Instructions to follow
Which lines in the records below contain the string "action", matching case exactly? Report each of those lines in full.

— START —

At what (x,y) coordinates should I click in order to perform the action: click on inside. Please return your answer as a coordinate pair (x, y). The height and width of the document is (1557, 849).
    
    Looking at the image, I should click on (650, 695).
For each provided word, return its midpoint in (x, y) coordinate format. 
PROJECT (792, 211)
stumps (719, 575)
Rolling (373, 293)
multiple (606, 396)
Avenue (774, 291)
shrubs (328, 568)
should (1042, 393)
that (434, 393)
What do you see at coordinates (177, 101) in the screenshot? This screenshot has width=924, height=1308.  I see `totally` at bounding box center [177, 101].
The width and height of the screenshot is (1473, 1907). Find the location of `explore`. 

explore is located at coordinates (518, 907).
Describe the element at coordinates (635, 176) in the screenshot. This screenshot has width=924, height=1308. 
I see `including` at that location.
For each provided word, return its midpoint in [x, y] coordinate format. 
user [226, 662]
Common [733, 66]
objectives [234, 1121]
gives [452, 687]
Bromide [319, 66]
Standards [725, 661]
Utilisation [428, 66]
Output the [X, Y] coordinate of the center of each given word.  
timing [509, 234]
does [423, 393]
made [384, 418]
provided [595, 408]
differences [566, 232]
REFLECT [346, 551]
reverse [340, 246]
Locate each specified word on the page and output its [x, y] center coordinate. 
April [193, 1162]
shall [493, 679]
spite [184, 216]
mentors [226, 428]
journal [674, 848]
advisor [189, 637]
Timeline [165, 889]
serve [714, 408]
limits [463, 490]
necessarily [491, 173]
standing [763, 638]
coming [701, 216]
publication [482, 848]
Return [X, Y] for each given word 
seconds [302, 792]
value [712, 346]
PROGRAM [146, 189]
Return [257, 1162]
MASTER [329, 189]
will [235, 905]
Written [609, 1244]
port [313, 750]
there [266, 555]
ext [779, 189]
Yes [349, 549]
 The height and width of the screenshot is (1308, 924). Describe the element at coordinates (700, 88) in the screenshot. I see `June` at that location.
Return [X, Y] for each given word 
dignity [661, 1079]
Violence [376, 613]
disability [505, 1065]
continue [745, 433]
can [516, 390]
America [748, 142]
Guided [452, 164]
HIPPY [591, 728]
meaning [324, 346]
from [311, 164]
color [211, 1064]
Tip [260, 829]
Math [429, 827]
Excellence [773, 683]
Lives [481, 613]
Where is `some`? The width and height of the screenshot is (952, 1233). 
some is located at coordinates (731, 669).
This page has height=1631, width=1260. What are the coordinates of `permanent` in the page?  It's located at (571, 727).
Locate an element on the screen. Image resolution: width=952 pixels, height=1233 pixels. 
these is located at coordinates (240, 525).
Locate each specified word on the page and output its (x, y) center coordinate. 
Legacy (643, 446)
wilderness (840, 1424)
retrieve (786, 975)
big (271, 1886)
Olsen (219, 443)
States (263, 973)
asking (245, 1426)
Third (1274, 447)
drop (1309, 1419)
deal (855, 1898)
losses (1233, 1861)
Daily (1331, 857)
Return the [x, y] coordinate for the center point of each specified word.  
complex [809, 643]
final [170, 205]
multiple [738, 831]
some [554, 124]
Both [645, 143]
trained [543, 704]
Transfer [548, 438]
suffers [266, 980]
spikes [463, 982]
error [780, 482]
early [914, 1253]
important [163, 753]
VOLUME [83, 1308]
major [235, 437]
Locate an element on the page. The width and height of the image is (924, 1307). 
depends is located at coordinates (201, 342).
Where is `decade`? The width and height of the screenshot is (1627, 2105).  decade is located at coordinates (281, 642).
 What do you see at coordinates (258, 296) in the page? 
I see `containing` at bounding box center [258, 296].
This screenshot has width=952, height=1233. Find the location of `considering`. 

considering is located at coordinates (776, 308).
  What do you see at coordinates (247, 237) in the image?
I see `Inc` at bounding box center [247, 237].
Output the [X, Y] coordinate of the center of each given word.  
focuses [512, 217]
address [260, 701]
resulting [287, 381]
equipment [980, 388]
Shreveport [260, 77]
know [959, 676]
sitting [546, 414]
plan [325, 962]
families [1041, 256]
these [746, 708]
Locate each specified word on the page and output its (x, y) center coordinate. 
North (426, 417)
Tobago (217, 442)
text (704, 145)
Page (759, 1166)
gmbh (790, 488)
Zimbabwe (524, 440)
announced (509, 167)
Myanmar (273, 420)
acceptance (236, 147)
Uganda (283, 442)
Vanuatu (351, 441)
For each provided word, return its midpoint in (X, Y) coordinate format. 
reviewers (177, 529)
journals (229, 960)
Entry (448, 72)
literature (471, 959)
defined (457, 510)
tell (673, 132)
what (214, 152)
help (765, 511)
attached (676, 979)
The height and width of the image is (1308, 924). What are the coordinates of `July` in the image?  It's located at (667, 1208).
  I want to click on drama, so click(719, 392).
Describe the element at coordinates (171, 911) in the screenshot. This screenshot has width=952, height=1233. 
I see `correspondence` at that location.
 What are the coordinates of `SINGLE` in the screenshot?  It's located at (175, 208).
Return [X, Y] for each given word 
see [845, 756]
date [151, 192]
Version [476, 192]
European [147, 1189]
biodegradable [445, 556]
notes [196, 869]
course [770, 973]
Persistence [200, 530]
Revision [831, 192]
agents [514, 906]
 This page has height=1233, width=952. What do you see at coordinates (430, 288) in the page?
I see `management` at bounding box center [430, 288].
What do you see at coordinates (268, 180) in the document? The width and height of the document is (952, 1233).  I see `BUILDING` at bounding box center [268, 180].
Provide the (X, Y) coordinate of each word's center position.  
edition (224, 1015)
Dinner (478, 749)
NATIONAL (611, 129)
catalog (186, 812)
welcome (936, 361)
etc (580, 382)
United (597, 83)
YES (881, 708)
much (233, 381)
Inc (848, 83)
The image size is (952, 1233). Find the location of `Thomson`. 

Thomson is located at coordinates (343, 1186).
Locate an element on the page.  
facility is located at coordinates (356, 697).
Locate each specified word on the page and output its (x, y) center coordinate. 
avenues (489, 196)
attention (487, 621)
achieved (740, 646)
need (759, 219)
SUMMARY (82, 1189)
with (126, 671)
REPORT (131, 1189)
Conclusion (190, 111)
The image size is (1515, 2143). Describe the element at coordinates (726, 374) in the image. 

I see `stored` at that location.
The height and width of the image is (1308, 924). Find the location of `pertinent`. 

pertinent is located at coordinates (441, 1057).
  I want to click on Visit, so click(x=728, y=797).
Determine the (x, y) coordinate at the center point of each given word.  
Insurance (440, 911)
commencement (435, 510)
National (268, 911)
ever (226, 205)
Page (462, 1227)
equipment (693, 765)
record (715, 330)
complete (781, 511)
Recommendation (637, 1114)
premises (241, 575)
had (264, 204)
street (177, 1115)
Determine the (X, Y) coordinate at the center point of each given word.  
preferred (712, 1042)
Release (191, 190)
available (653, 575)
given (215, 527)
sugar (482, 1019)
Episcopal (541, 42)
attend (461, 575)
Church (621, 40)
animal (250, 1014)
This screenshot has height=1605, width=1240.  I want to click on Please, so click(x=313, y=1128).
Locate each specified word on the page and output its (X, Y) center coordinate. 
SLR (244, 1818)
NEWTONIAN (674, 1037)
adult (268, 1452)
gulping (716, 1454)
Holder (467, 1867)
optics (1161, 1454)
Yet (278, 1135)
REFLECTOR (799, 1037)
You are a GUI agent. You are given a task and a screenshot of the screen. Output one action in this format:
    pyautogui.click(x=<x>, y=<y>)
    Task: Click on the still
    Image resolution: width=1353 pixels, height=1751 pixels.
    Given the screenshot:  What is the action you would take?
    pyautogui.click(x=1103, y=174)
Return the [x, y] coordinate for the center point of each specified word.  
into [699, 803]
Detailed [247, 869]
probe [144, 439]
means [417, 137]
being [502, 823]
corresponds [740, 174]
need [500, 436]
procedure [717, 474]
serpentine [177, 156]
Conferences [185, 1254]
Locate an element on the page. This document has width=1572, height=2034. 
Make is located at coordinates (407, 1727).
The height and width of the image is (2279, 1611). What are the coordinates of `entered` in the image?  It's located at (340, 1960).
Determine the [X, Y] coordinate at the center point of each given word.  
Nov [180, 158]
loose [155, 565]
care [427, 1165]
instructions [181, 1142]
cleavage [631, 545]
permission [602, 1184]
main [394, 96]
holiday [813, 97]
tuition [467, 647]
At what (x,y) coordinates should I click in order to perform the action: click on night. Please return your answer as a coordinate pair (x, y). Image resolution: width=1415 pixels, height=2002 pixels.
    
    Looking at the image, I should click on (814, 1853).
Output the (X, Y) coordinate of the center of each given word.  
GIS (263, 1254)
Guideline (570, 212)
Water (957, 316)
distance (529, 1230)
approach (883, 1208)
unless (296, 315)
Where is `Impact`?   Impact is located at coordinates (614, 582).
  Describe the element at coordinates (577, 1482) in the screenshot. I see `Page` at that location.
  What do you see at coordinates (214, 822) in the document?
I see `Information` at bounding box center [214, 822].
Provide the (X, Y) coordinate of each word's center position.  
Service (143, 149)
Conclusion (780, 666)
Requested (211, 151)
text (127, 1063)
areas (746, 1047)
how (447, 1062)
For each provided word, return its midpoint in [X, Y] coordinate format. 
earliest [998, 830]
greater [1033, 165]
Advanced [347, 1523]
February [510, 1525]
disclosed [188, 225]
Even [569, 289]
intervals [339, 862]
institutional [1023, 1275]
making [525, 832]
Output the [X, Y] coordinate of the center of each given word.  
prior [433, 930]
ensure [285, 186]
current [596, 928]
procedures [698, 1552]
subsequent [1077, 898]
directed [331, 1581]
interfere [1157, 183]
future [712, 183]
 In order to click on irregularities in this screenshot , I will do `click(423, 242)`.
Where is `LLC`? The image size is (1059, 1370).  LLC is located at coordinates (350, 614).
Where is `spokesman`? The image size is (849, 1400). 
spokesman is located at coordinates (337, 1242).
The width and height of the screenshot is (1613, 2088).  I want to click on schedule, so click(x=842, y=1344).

— END —

Solution below
At what (x,y) coordinates should I click in order to perform the action: click on inside. Please return your answer as a coordinate pair (x, y). The height and width of the document is (1557, 849).
You are a GUI agent. You are given a task and a screenshot of the screen. Output one action in this format:
    Given the screenshot:  What is the action you would take?
At what (x,y) coordinates should I click in order to perform the action: click on night. Please return your answer as a coordinate pair (x, y). Image resolution: width=1415 pixels, height=2002 pixels.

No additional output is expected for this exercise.